Emerging economies and the demand for stainless steels and other alloys are driving demand for nickel. With continued challenges and delays in increasing output from existing operations and bringing new operations on-line, supply will struggle to match this increase in demand and thus a simplistic view of the outlook for nickel can be summarised as 'robust'.
Nickel occurs in essentially two ore types; magmatic sulphides and ('wet' or 'dry') laterites.
The sulphides typically are found hundreds of metres below ground with principle mineralisation including pentlandite (Ni, Fe)9S8 .
Major deposits such as those in Canada and Russia have historically provided the bulk of nickel production.
Nickel laterites on the other hand are found nearer or at the surface and are generally classified as limonitic (the upper layer, based on nickeliferous limonite; (Fe, Ni)O(OH)) or saprolitic (the lower layer, based on hydrous nickel silicate; (Ni, Mg)3Si2O5O5(OH)).
Laterites are found in two general regions and are referred to as wet or tropical laterites (from Cuba, Indonesia, New Caledonia etc) or dry laterites as found in Australia.
As a consequence of many years of exploitation of sulphide ores these ore bodies are being depleted and/or more expensive to mine (usually due to depth).
Companies are increasingly looking to derive nickel production from nickel laterites.
Whilst these near surface ores are relatively attractive from a mining perspective they are generally mineralogically complex and lower in nickel (and cobalt) grade presenting issues associated with developing economically attractive processing options.
In the recent past the nickel laterite processing industry has had a chequered history, with challenges associated with continuing profitable production on existing operations (such as Cawse, Murrin Murrin, Bulong) and managing runaway project costs and time delays on new projects (such as Ravensthorpe and Goro).
A number of hydrometallurgical technology options have been and continue to be employed as means of alleviating the challenges presented by the ore body and the individual process limitations with recent 'favourite' flow sheets being built around ammoniacal based processes (Caron) or sulphuric acid based processes such as high pressure acid leaching (HPAL), Heap Leaching (HL), atmospheric leaching (AL) and combinations or variants of these latter options.
Choice of the flow sheet end point also varies site to site with production of saleable 'intermediate' products such as mixed sulphide or mixed hydroxide usually being favoured over processing through typically solvent extraction to a final metal product.
Taking a strategic approach
In Australia more than half of our nickel reserves occur as nickel laterites and although the nickel (and cobalt) grade is low and the mineralogy complex these are increasing going to be targets for processing.

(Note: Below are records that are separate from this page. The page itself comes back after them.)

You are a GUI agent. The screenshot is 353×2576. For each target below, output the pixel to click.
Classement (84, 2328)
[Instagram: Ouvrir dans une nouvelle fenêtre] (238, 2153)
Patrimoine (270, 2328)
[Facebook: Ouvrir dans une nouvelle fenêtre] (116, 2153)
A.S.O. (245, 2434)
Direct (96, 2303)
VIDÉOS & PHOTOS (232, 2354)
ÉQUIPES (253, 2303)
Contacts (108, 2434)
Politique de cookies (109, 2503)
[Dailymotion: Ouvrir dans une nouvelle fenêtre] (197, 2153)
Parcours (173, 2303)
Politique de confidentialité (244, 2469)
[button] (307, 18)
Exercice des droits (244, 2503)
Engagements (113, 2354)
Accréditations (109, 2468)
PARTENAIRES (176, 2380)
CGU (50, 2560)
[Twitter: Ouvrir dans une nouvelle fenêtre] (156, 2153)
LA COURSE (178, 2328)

With this in mind, Researchers within the CSIRO Minerals Down under National Research Flagship (MDU) have identified nickel laterites as a strategic target and they are engaged with a variety of research programs aimed at reducing the cut-off nickel grade of Australian laterites that would be considered economically viable to process. Success in this area will be measured in the billions of dollars value to the Australian economy.
CSIRO's Minerals Down Under Flagship is also a leader in innovations in the exploration, mining and processing areas and is working across Australia to better understand and quantify Australian opportunities to exploit nickel laterites.

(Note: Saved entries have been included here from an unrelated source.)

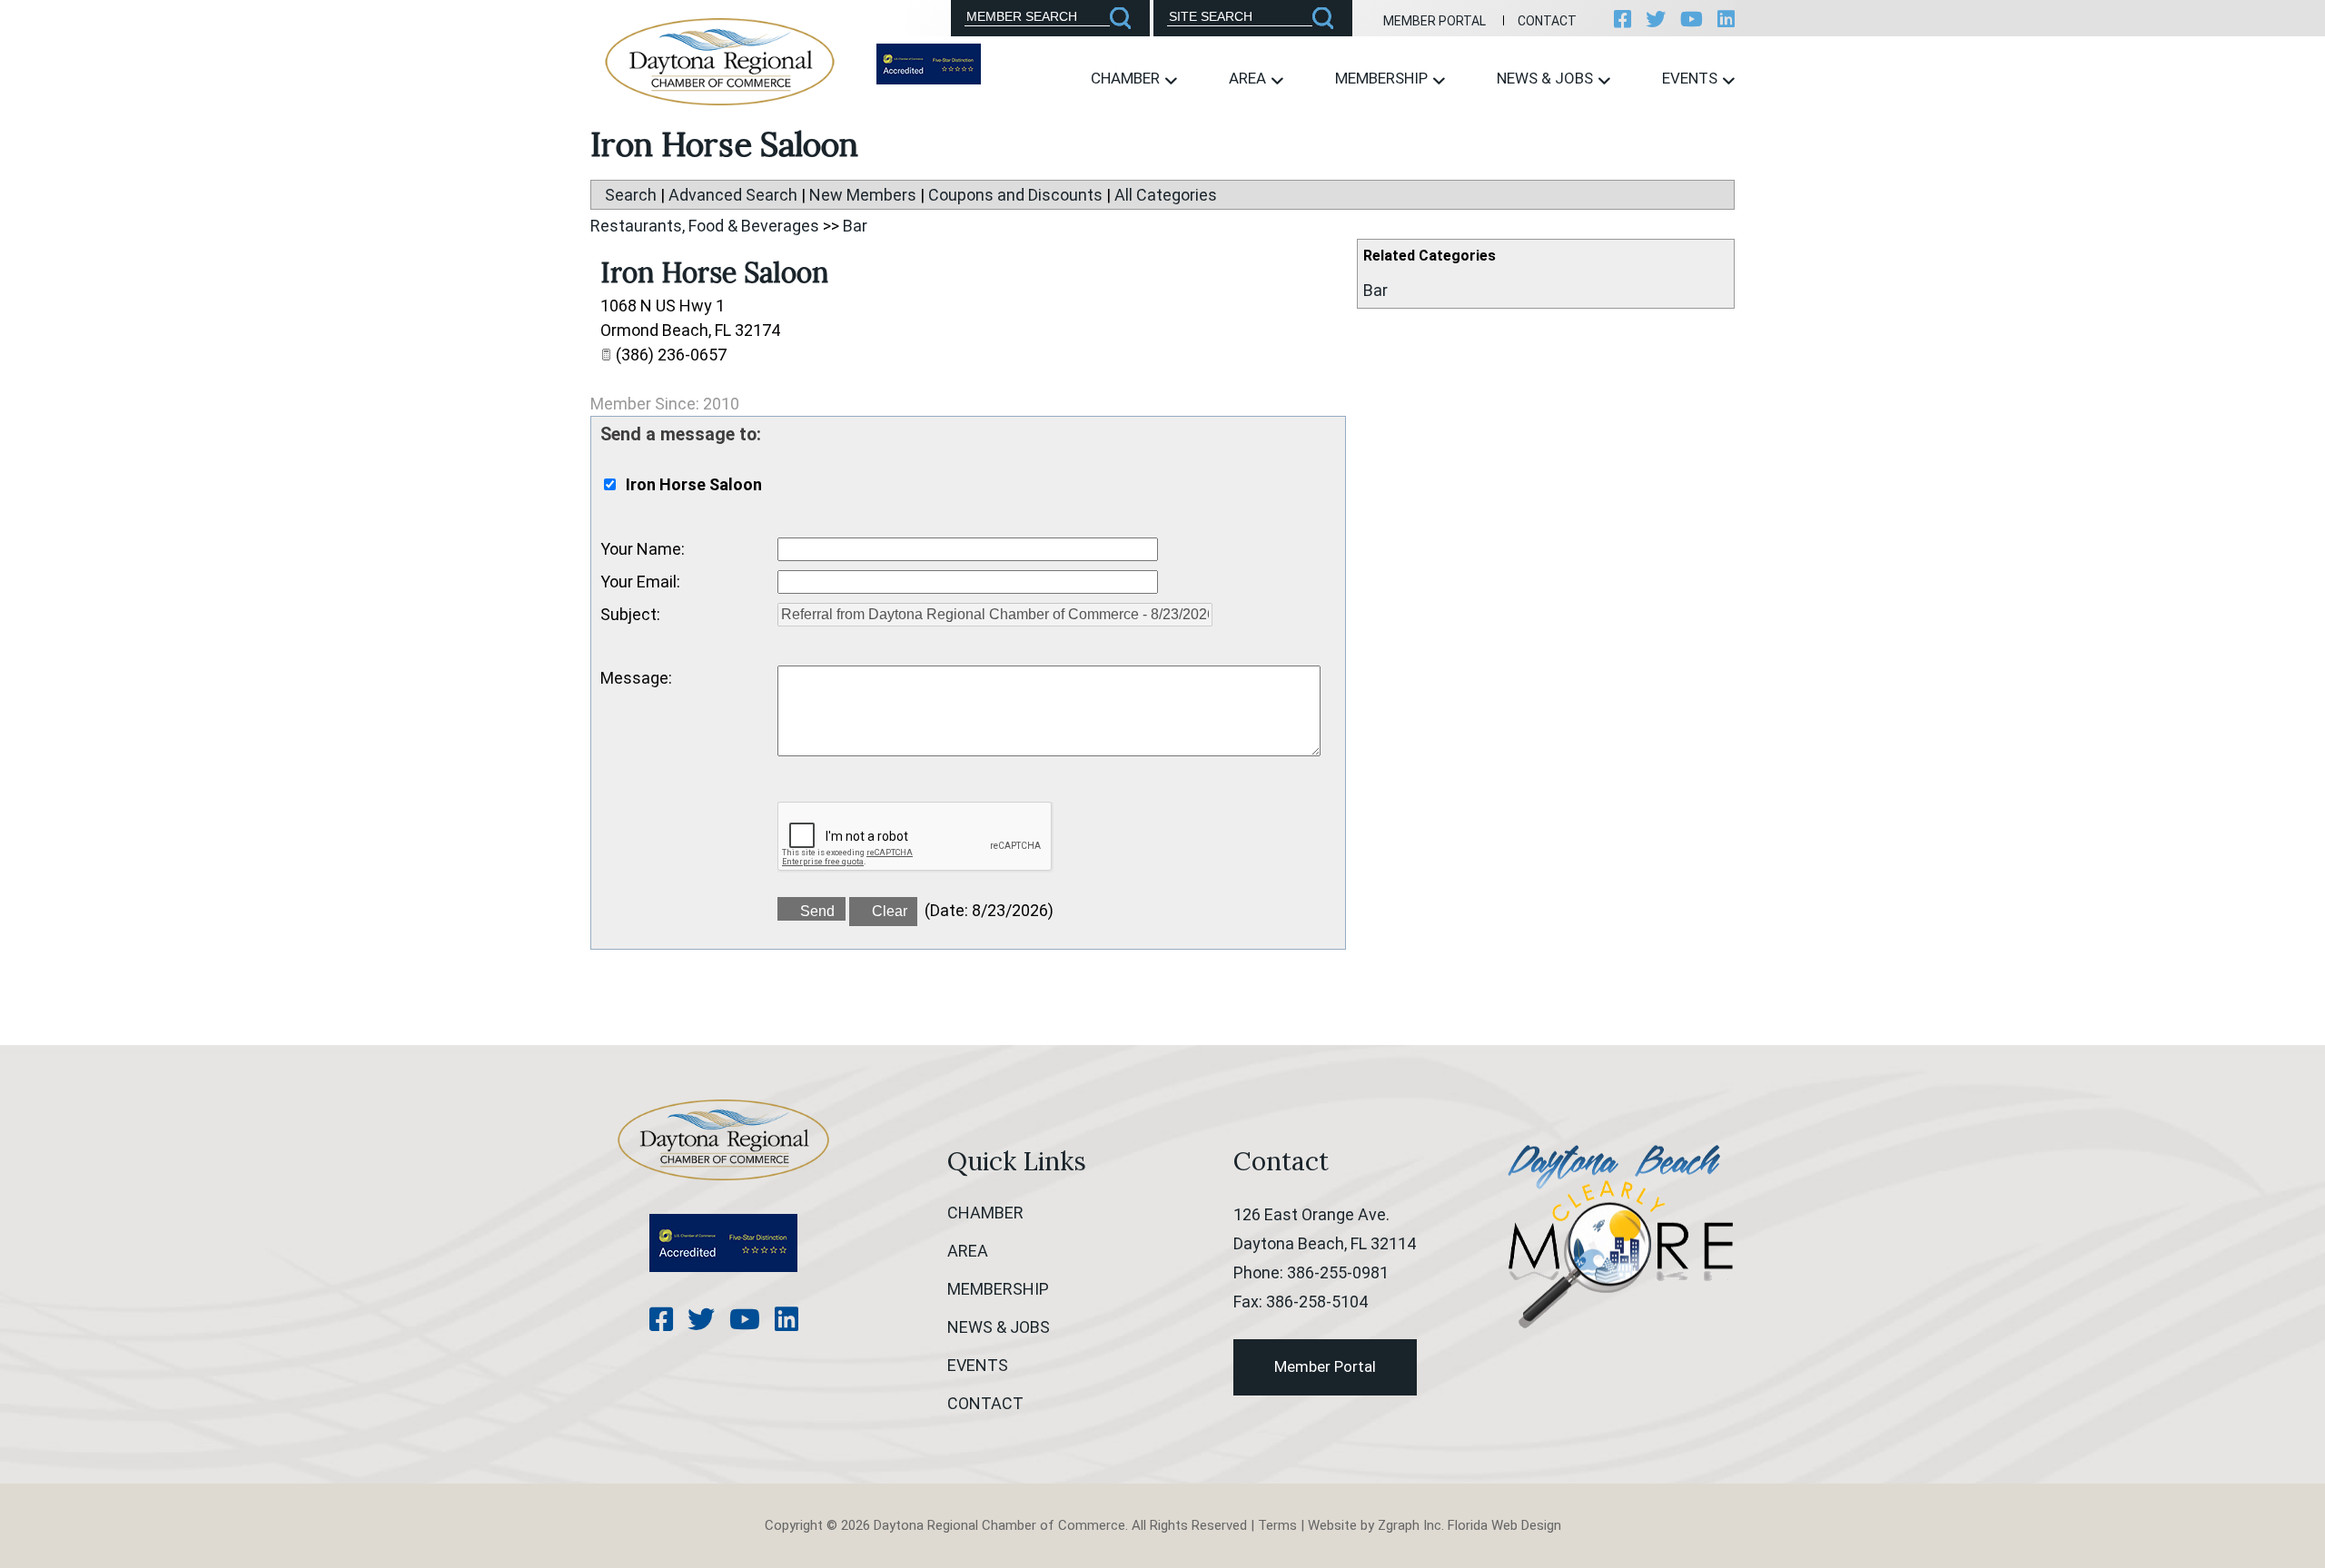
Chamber (1127, 78)
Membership (1383, 78)
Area (1249, 78)
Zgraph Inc (1409, 1525)
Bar (1375, 290)
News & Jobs (1547, 78)
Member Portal (1434, 21)
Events (1691, 78)
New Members (862, 194)
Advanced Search (732, 194)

Innovations around surface and airborne sensors, more efficient drilling, automated characterisation, intelligent mining machines, down-hole analysers hyperspectral core logging and rock characterisation, just to mention a few, continue to assist industry.

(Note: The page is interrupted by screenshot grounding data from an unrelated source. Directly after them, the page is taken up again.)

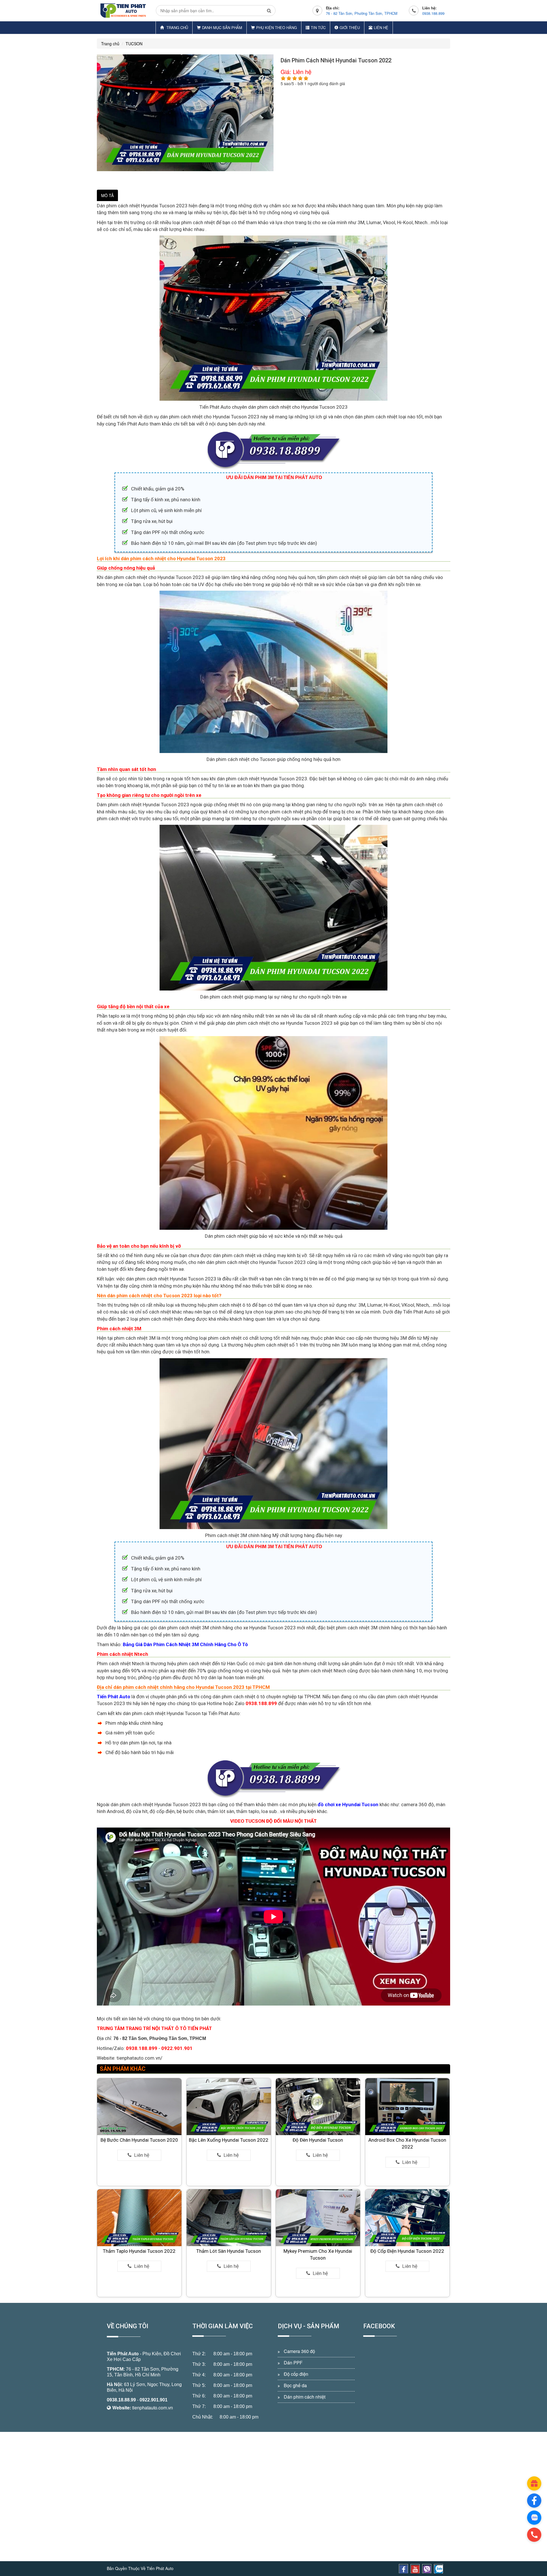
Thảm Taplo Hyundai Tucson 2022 (139, 2251)
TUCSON (134, 43)
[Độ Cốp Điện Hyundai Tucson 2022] (407, 2217)
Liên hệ (381, 27)
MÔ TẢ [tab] (107, 195)
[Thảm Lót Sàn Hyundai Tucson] (229, 2217)
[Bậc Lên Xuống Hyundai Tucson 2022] (229, 2106)
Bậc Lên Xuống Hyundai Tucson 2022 (228, 2140)
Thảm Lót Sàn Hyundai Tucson (228, 2251)
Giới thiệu (350, 27)
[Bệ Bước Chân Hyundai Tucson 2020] (139, 2106)
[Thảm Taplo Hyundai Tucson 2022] (139, 2217)
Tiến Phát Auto (123, 2353)
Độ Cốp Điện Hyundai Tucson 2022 (407, 2251)
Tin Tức (318, 27)
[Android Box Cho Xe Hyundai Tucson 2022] (407, 2106)
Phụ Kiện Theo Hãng (276, 27)
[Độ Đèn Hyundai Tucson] (318, 2106)
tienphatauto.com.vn (152, 2407)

One of the first process related challenges with nickel laterites is the low and variable grade. Most attempts to upgrade feed material into a hydrometallurgical plant have largely failed to achieve meaningful increases in nickel concentration without loss of a significant proportion of the nickel.
With the range of sophisticated mineralogical characterisation tools available to CSIRO we are able to rapidly determine the potential (and metallurgical cost) for ore upgrading on individual ores.
Analytical and geometallurgical techniques that identify the distribution of the value metals through varied mineralogical matrices and the gangue mineralogy are critical to understanding, modelling and then optimising leach conditions for best nickel (and cobalt) recovery and minimal excess acid additions (i.e. operating cost).
With collaborators, CSIRO has also explored a number of standard and novel beneficiation options with the degrees of success again being reliant on the mineralogical matrix and the value distribution therein.
Building on this understanding models have been developed to optimise the performance of both the mild HL and extreme HPAL options for leaching nickel and cobalt into solution with reduced reagent consumption and subsequent neutralisation costs. Subsequent processing then depends very much on understanding the solution chemistry and opportunities and methods for impurity rejection. CSIRO researchers have been able to recently complete and publish research in each of these areas.
In parallel to assisting industry optimise 'traditional' leaching options we have been working with industry partners to develop alternative acid leaching options and in at least one of these cases we are currently building a one-tonne-a-day demonstration plant which will demonstrate very efficient reagent recycle processes and potentially offer to industry a radical new option with very different process economics.
The issue of recovery of the value metals, nickel and cobalt from the solution remains. This includes post major impurity (mainly iron) removal as an economic improvement to producing intermediate product.